It’s a date every Hoosier should know: Dec. 11, 1816. On that day, Indiana became the 19th state.
We’ve been observing it formally since 1925 when the Indiana General Assembly passed a law requiring the governor to “issue a proclamation annually designating the eleventh day of December as Indiana Day.”
Indiana Code 1-1-10-1 encourages public schools and citizens to celebrate “in appropriate and patriotic observance of the anniversary of the admission of the state of Indiana into the Union.”
Statehood was the culmination of a lengthy process, set out in the Northwest Ordinance of 1787, through which territories proved they had enough population — 60,000 “free white inhabitants” — and enough political experience to govern themselves.
Among the final steps: Petitioning Congress for statehood, passage of an enabling act by Congress, drafting of a state constitution in June 1816 and Aug. 5 elections of state and local officials and U.S. representative.
“A spirited campaign for the governorship was waged between Jonathan Jennings and Thomas Posey,” note the historians John Barnhart and Dorothy Riker in The History of Indiana. Jennings won by a vote of 5,211 to 3,934 and took office on Nov. 7. He served two terms, and was later elected to Congress.

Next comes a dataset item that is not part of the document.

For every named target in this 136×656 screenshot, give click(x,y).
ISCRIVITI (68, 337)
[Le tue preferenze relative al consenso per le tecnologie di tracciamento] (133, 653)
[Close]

Voters elected 29 representative and 10 senators to the first General Assembly. Most of the winners had political experience as delegates to the constitutional convention or as members of the territorial legislature. Their introductory session began Nov. 4 in the new state capitol building in Corydon. The first order of business was to select the men who would serve as secretary of state, auditor and U.S. senators — positions that would not be chosen by popular vote until the 20th century.
On Dec. 11, President James Madison signed into law the congressional resolution admitting Indiana to the union “on an equal footing with the original states, in all respects whatever.” That day has been considered Indiana’s birthday ever since.